* Directive:
Turn the data, from the line containing "Where should I" through the end, into a JSON list of strings with one string per line and no blank lines. Leave out the pictures.

- - -

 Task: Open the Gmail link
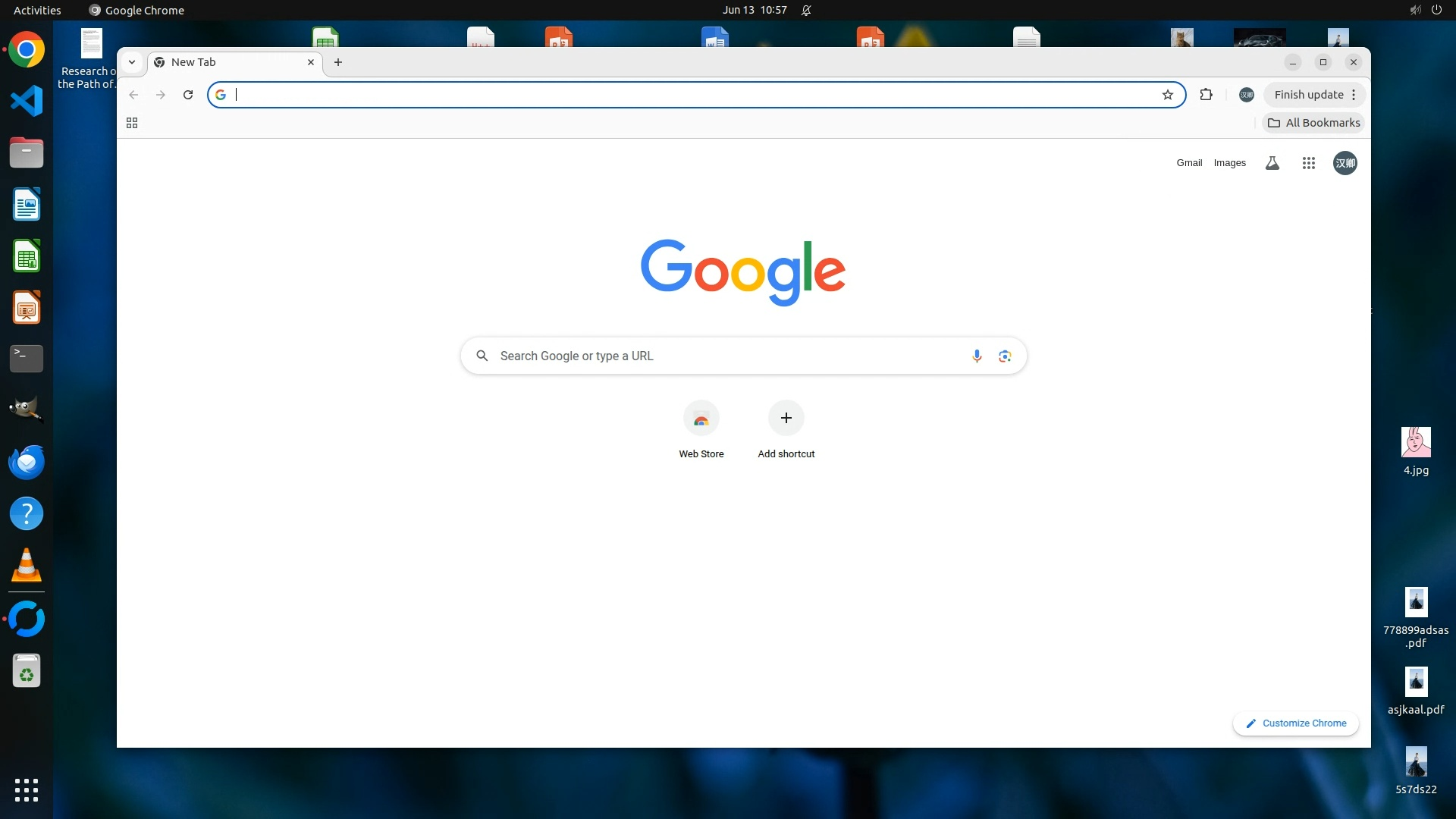1189,163
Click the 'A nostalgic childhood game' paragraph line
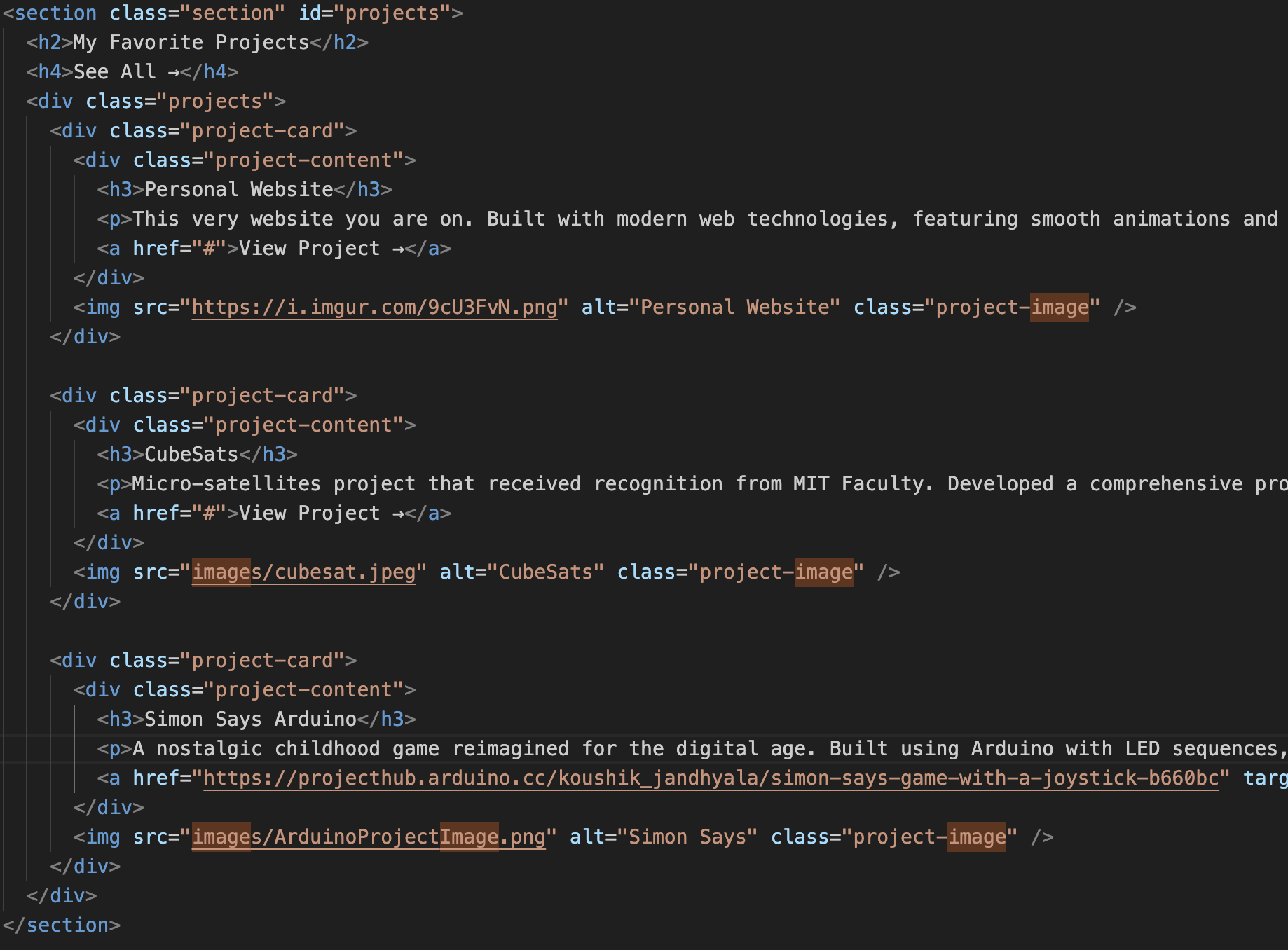 tap(692, 749)
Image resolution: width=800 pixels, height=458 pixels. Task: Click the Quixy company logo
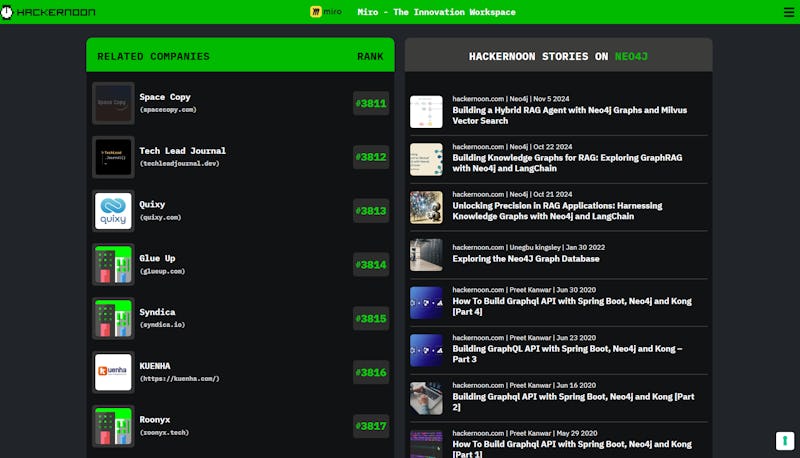click(x=113, y=211)
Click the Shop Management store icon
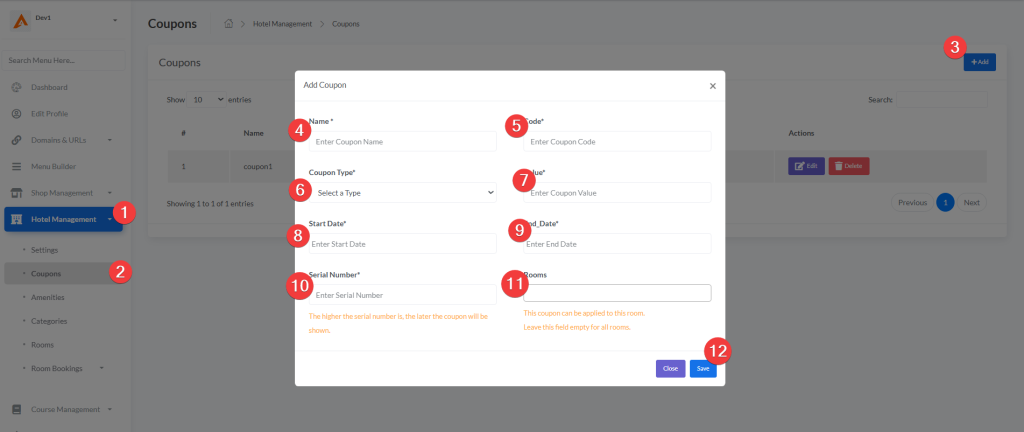 tap(16, 192)
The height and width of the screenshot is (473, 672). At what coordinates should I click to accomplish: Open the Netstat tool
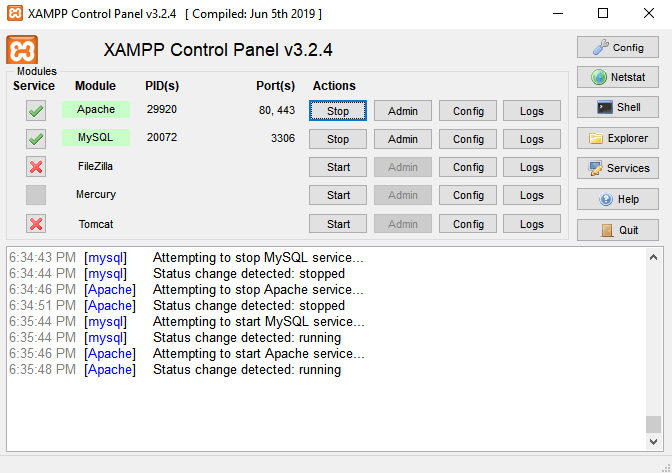[x=617, y=77]
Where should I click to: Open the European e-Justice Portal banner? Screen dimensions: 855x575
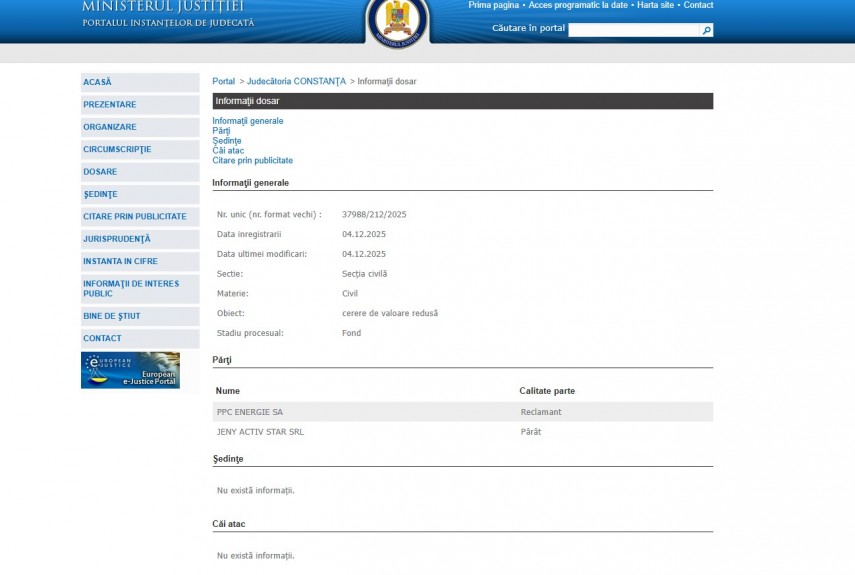130,370
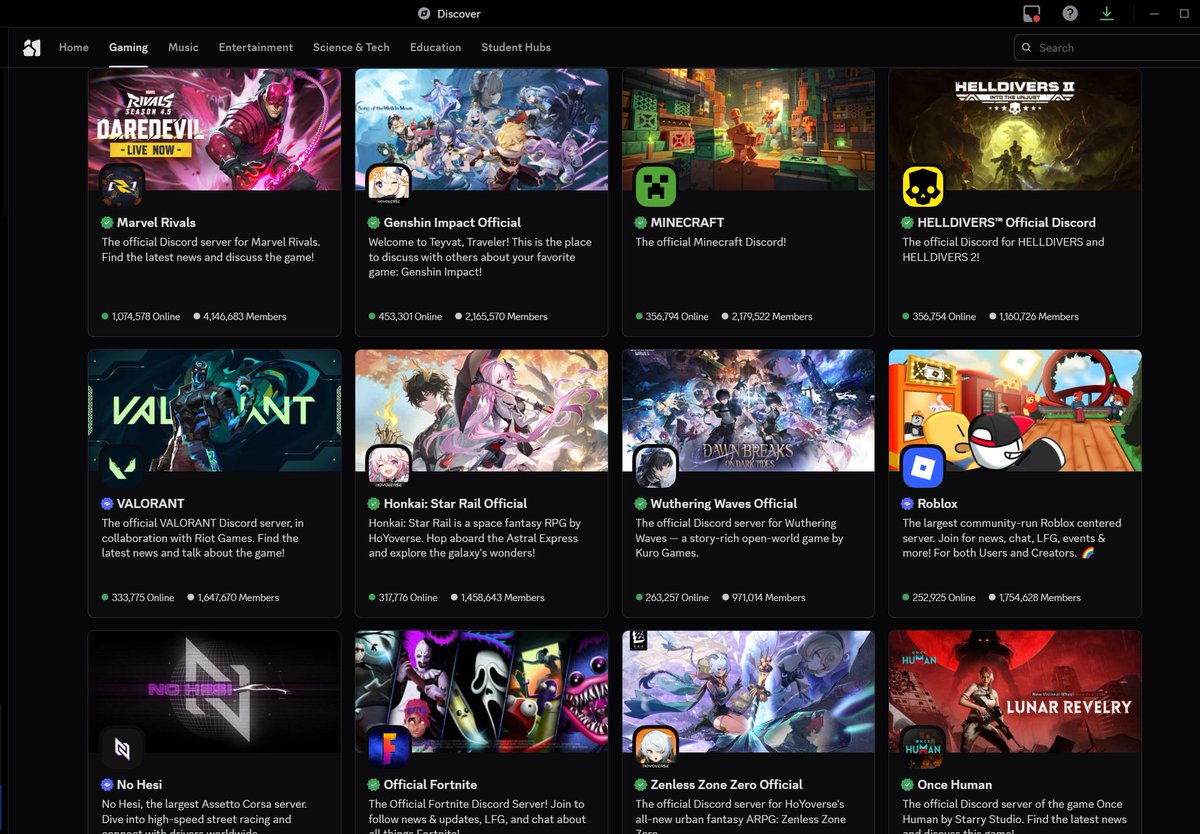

- - -

* Reply:
[
  "Where should I click to: Open the European e-Justice Portal banner? Screen dimensions: 855x575",
  "130,370"
]